Required task: Recast the listing below as a Markdown table with the columns "No." and "Entry". Number each line in order, and skip any blank lines.

###

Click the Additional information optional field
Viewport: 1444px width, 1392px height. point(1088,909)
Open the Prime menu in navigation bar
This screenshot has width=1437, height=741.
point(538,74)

###

Completed exercise:
| No. | Entry |
|---|---|
| 1 | Click the Additional information optional field |
| 2 | Viewport: 1444px width, 1392px height. point(1088,909) |
| 3 | Open the Prime menu in navigation bar |
| 4 | This screenshot has width=1437, height=741. |
| 5 | point(538,74) |